The evacuated White Helmets will be resettled in the USA, Canada and the UK. It will be interesting to see how many of them will be allowed to work in hospitals in those countries, or called upon to advise other aid organisations. But “refugee resettlement” usually means exactly the opposite. They are allowed to stay in particular countries provided they serve a political purpose, and that is often far removed from the humanitarian purpose which is supposed to underlie such resettlement.
In 2007 British Home Secretary John Reid announced that he had “discovered” a situation in which immigrants who did not have the right to work in the UK were being employed as cleaners in the government offices. He tried to make a great scandal out of this, but few took any notice because he hadn’t just discovered this at all.
The practice was so well known that representatives of the catering trade had already made official complaints to government. Many of their own staff, whom they had not known were illegals, were being rounded up by the immigration authorities, forced to leave their jobs and then reappearing in these cleaning jobs, fulfilling government contracts.
Having been caught, these immigrants were allowed to stay in the UK, with government protection, provided they did as they were told. This usually meant being used against their own people: every illegal immigrant, or legal immigrant made illegal by working, could be used to tarnish others, without any action being taken against their own illegality unless they stepped out of line.
White Helmets are being evacuated from Syria to prevent the truth of their operations being found. They are being sent to countries which use refugees for their own purposes to fulfil the purposes of those countries, in exchange for not speaking out. The ratline which spirited so many war criminals out of Nazi Germany is alive and well.

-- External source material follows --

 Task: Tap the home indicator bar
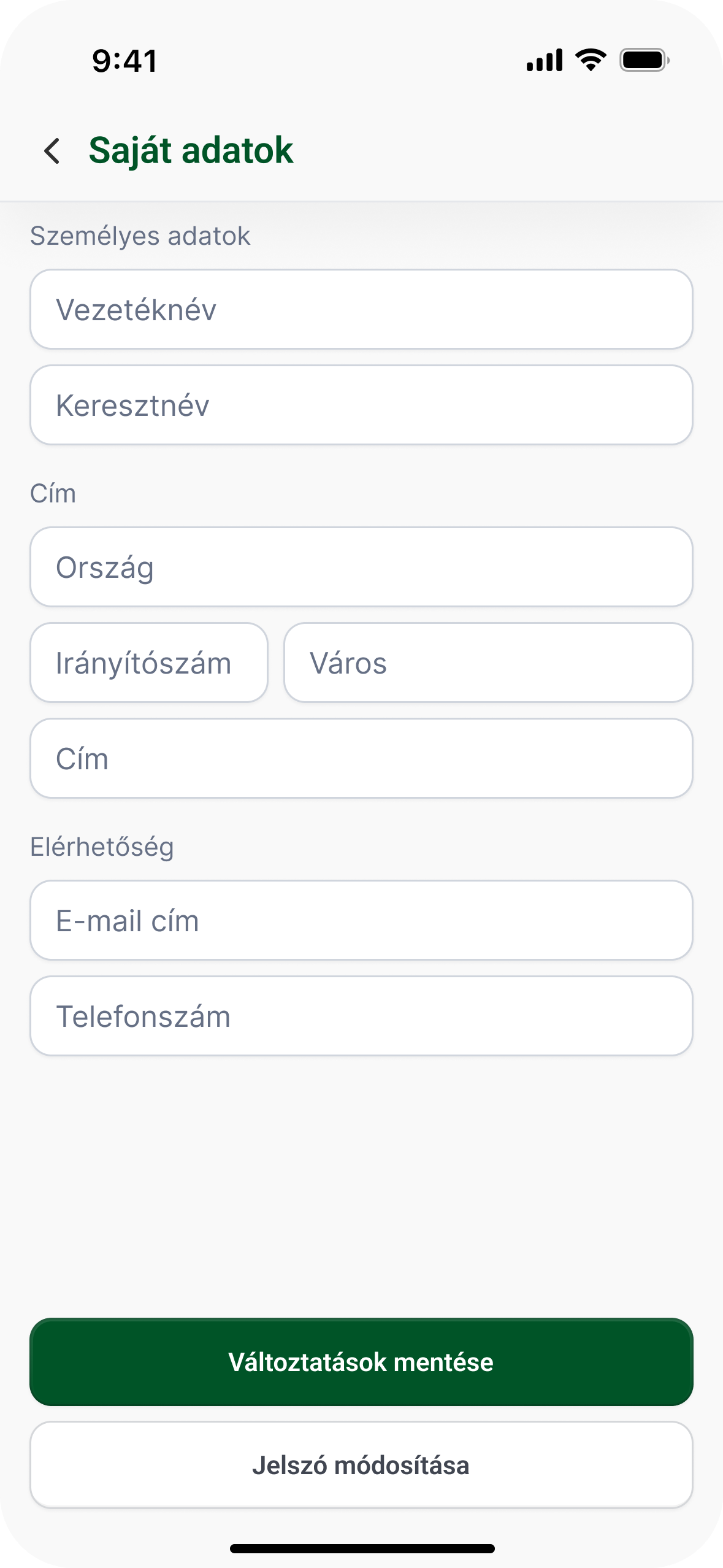(x=362, y=1548)
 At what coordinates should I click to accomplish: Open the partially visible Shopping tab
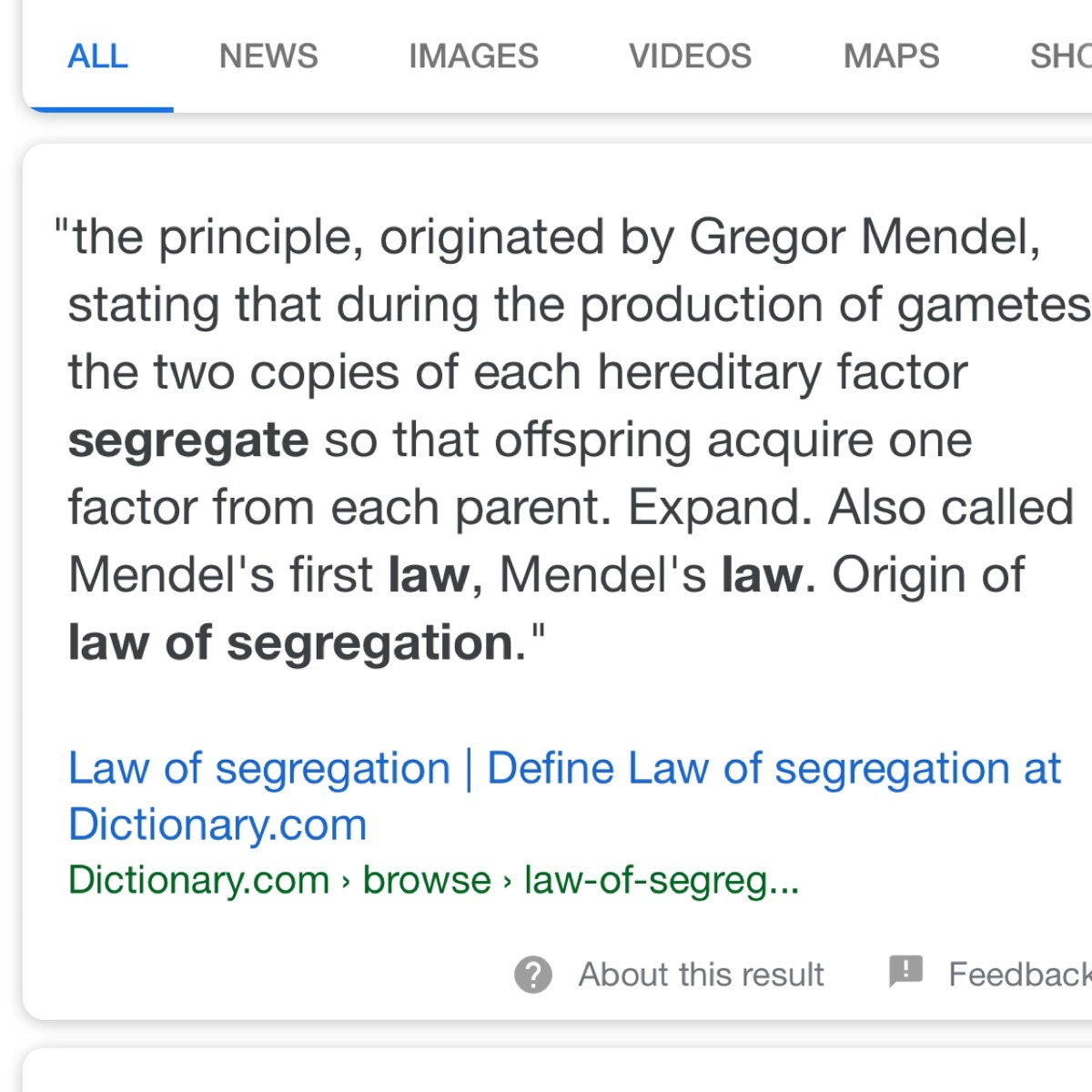pyautogui.click(x=1061, y=56)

But where do these rats go for processing? Not a safe third country, but Jordan, right next door to Syria, where their enemies can get at them just as easily, as every “terrorist group” Assad is supposed to like has cells in Jordan, just as in every other regional country.
Words without songs
If you don’t talk about Jordan, you treat its corruption as commonplace. The locals may not like it, but this is the price the country must pay to be left alone.
The price could be different: the threat of destabilisation could be linked to basic standards of human rights and democracy not being met. But Jordan can’t forge an independent path because it has too many troubled neighbours dragging it down, and is not going to turn down the bad offers made to it if they are the only ones available.

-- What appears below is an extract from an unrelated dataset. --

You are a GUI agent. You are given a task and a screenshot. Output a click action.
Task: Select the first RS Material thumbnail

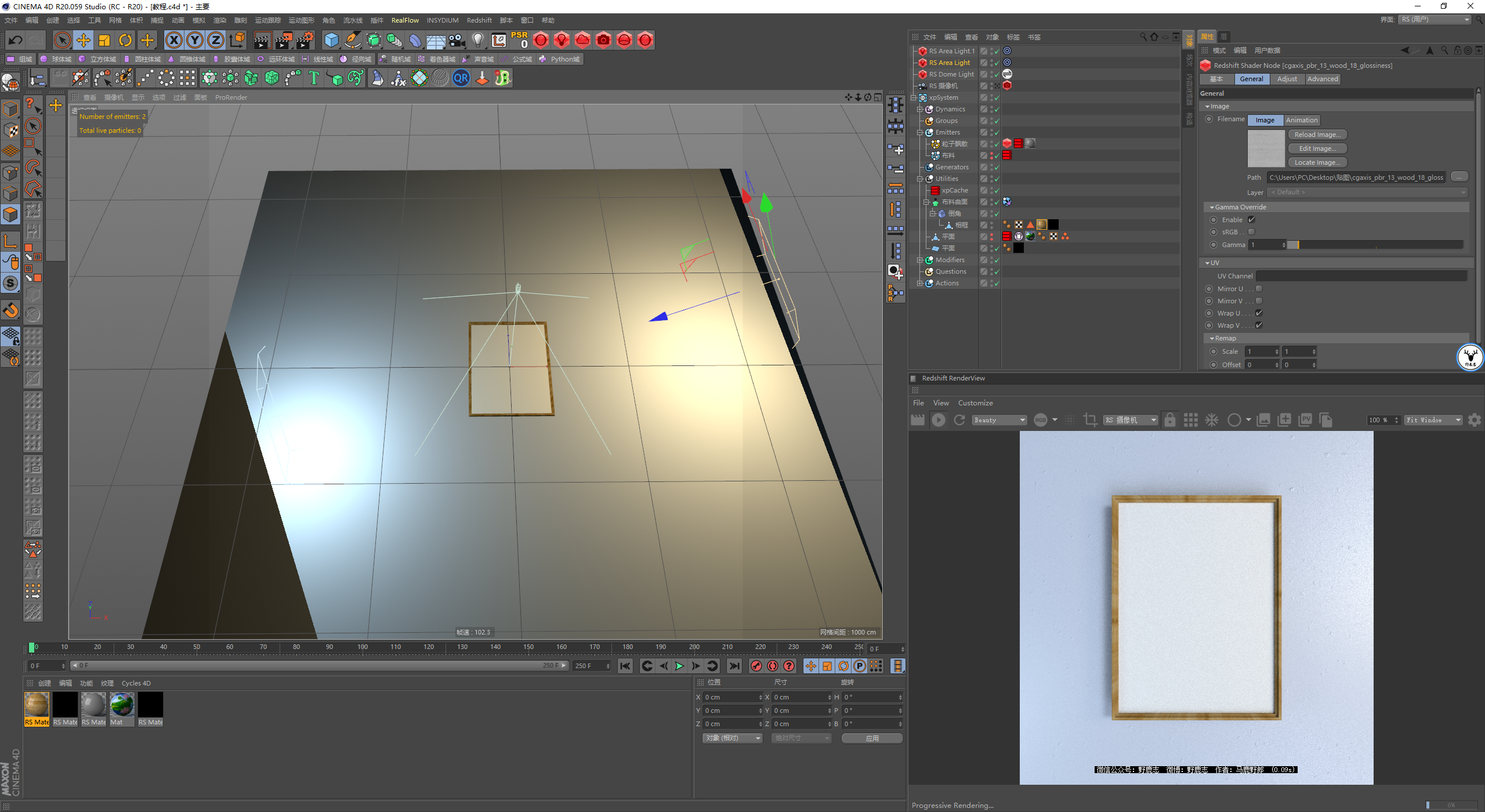pyautogui.click(x=37, y=705)
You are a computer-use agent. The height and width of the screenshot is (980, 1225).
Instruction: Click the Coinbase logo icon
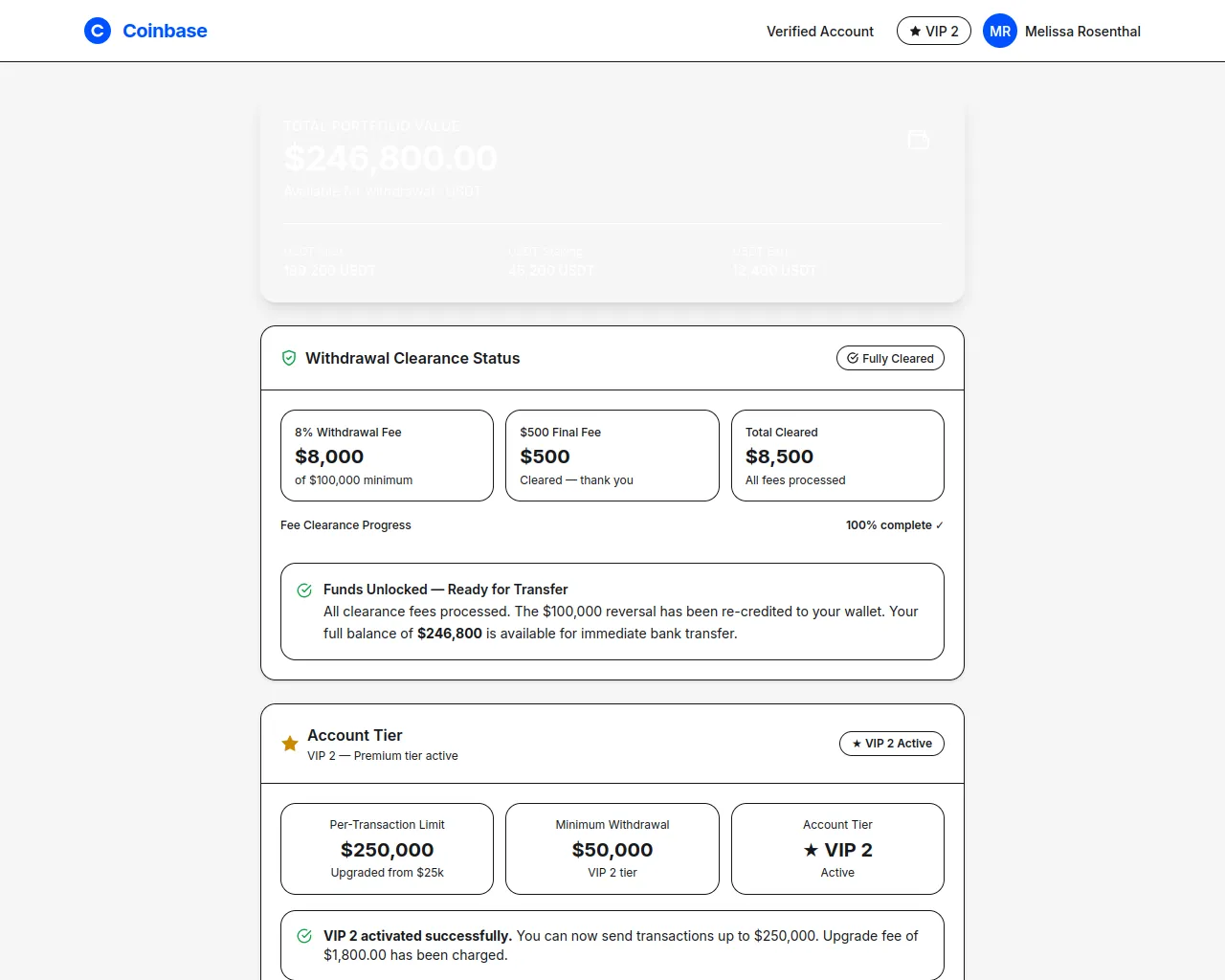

Jordan’s relative peace could make it into what it positions itself as: the honest broker between regional states, albeit strongly on the Arab side. But eventually that would mean bigger countries actually listening to Jordan, and taking a lead from it. Middle Easterners could run their own affairs as well as anyone else, but that is exactly why it will never be allowed to happen.
Jordan knows its place, and will stay in it. If few notice this, that doesn’t suit Jordanians but serves other interests very well. Noticeable achievement would be worse than failure if Jordan itself got the credit, and external successes there would also shine a light on other aspects of the country by default. So once again everyone goes on their merry way, doing their best to pretend right is wrong and vice versa, and that these concepts are purely ideals, with no real meaning.
Seth Ferris, investigative journalist and political scientist, expert on Middle Eastern affairs, exclusively for the online magazine “New Eastern Outlook”.